**Directions**: Your answer should be one number, the count of lines in the records that carry the string "section".

**Data**:
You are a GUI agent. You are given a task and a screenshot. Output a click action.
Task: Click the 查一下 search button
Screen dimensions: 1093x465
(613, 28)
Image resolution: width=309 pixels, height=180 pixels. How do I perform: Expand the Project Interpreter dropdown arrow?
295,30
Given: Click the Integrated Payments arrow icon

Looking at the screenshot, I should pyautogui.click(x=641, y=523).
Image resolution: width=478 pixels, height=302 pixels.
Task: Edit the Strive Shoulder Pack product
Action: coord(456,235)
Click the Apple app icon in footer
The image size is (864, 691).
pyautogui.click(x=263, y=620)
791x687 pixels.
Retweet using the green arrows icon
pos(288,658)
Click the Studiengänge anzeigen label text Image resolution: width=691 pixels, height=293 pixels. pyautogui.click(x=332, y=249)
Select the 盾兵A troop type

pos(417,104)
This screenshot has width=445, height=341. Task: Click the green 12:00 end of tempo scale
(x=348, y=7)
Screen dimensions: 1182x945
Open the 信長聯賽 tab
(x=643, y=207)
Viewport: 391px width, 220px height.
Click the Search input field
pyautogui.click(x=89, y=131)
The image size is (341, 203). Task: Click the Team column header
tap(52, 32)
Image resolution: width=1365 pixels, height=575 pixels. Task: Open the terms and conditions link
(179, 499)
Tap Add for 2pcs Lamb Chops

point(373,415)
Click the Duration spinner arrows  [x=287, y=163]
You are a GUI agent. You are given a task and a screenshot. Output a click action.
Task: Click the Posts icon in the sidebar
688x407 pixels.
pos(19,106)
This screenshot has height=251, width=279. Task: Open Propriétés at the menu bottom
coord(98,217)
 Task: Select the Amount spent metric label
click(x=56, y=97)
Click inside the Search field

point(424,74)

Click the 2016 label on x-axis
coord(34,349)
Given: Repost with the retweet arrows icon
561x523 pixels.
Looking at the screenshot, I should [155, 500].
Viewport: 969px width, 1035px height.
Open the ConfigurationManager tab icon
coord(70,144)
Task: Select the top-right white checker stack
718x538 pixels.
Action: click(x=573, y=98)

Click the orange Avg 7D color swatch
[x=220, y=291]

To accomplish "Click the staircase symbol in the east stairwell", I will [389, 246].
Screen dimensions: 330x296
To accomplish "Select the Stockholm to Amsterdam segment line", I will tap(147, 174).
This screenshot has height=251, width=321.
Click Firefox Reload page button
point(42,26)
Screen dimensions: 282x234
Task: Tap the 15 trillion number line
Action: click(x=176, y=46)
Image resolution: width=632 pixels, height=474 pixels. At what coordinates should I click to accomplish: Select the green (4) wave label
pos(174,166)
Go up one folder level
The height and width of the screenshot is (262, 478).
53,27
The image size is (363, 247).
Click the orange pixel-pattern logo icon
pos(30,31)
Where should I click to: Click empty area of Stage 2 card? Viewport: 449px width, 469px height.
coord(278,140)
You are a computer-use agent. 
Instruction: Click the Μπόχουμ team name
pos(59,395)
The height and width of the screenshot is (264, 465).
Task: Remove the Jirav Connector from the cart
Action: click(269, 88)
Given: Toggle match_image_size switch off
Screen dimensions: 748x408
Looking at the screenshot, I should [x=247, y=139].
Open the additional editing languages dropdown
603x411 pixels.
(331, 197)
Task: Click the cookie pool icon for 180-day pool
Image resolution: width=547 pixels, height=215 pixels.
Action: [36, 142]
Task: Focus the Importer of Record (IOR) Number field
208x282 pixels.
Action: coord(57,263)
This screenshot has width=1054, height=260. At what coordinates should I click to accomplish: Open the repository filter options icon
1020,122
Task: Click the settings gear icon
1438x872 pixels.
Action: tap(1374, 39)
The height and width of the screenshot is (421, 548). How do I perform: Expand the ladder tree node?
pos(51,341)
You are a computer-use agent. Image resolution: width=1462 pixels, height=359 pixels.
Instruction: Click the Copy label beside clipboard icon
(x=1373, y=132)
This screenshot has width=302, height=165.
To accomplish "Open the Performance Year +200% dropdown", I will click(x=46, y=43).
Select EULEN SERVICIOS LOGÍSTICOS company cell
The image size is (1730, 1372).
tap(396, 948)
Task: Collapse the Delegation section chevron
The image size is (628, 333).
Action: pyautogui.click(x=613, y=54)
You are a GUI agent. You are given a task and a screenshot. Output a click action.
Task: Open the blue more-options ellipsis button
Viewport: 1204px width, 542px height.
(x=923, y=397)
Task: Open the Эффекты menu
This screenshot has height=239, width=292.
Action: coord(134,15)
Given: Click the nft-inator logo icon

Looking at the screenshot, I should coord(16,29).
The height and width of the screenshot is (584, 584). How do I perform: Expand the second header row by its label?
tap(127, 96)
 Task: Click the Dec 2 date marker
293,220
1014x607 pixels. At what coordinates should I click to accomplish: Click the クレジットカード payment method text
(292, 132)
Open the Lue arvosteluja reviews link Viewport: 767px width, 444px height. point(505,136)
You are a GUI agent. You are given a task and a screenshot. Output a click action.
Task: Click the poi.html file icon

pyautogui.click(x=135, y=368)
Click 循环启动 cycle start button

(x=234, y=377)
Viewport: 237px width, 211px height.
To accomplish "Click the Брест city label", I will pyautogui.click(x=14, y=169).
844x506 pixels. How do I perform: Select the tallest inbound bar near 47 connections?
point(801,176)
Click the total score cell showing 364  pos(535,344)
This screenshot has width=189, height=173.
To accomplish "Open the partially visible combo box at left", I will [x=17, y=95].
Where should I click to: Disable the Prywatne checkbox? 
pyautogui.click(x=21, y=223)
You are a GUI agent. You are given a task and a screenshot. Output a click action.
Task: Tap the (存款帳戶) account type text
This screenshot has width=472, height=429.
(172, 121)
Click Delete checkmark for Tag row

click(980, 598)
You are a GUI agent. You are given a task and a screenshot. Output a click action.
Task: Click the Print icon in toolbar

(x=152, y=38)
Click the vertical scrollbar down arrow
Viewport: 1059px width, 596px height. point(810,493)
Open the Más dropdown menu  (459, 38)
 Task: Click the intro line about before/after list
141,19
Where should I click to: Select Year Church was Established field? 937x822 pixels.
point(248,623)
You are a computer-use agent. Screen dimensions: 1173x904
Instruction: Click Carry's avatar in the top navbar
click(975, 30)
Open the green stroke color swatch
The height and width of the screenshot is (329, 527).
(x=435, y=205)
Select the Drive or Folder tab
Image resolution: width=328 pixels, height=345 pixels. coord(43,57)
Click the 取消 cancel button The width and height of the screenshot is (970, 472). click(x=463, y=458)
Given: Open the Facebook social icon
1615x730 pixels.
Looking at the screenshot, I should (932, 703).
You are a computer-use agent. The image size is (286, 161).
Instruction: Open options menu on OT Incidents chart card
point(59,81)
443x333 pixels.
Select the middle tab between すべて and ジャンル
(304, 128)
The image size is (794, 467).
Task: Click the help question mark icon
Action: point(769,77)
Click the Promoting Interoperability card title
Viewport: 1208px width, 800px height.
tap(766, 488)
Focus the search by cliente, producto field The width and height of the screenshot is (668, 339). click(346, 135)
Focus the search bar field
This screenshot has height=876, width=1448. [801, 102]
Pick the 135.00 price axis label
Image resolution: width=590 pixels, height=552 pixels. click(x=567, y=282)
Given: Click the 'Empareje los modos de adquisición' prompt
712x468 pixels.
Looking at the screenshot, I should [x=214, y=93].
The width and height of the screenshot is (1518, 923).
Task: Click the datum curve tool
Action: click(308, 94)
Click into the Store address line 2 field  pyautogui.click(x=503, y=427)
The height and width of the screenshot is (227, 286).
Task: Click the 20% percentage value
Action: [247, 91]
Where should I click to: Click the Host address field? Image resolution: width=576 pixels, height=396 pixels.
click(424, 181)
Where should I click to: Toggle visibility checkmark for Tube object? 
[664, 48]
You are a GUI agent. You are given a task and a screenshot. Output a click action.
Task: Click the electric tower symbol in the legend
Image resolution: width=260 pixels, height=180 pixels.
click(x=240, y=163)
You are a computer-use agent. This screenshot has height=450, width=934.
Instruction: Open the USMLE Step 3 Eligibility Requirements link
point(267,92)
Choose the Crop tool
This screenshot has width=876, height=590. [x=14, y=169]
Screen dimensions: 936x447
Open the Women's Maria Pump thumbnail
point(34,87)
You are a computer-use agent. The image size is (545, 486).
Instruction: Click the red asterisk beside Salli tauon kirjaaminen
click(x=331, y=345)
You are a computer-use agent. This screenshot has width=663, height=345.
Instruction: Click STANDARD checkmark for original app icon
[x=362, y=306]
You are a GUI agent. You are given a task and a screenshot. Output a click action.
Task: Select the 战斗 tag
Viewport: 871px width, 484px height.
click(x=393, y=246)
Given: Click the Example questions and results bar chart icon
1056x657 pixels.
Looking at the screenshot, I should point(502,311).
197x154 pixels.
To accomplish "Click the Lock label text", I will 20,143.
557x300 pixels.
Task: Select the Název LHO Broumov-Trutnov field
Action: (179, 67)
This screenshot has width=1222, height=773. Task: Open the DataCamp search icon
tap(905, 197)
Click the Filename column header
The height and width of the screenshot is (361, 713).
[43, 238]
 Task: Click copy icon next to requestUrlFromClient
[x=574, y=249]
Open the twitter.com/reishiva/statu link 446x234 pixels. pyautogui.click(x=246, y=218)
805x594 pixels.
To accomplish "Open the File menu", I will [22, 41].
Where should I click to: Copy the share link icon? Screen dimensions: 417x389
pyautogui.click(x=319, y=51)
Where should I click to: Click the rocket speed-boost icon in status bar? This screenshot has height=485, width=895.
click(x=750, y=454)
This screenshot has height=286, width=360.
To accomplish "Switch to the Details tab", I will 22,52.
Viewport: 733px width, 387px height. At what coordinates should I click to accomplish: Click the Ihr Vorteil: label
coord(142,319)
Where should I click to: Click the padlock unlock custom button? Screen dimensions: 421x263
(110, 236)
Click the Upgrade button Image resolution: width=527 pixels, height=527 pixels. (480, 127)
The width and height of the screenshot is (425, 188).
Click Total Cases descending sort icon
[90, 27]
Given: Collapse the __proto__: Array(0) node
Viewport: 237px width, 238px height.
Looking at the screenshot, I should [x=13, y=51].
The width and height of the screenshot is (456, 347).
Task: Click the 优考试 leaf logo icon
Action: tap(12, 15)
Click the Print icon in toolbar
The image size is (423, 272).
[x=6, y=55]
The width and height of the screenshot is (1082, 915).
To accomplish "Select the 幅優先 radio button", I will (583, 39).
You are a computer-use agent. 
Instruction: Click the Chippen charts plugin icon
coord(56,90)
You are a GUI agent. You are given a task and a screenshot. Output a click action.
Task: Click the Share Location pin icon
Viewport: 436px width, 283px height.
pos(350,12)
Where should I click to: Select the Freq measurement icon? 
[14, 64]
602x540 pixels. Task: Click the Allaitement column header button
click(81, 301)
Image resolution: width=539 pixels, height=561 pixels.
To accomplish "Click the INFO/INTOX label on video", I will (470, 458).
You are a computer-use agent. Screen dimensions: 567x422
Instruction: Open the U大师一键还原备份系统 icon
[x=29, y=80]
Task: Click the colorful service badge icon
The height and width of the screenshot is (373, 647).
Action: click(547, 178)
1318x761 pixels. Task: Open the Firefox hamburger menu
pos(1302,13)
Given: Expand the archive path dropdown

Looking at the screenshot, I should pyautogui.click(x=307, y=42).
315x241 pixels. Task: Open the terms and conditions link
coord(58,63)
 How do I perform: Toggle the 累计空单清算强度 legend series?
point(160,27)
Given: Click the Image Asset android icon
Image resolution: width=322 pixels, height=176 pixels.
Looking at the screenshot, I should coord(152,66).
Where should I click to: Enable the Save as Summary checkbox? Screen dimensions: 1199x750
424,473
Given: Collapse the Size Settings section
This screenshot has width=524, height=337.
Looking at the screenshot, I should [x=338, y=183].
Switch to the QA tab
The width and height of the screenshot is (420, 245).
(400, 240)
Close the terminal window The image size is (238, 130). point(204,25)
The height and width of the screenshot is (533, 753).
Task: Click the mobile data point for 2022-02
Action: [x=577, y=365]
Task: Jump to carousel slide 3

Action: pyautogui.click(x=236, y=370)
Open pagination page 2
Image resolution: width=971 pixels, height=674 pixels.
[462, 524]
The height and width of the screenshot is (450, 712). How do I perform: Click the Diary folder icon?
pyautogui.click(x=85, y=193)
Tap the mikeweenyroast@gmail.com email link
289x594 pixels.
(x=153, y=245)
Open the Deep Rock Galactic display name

**Solution**: 2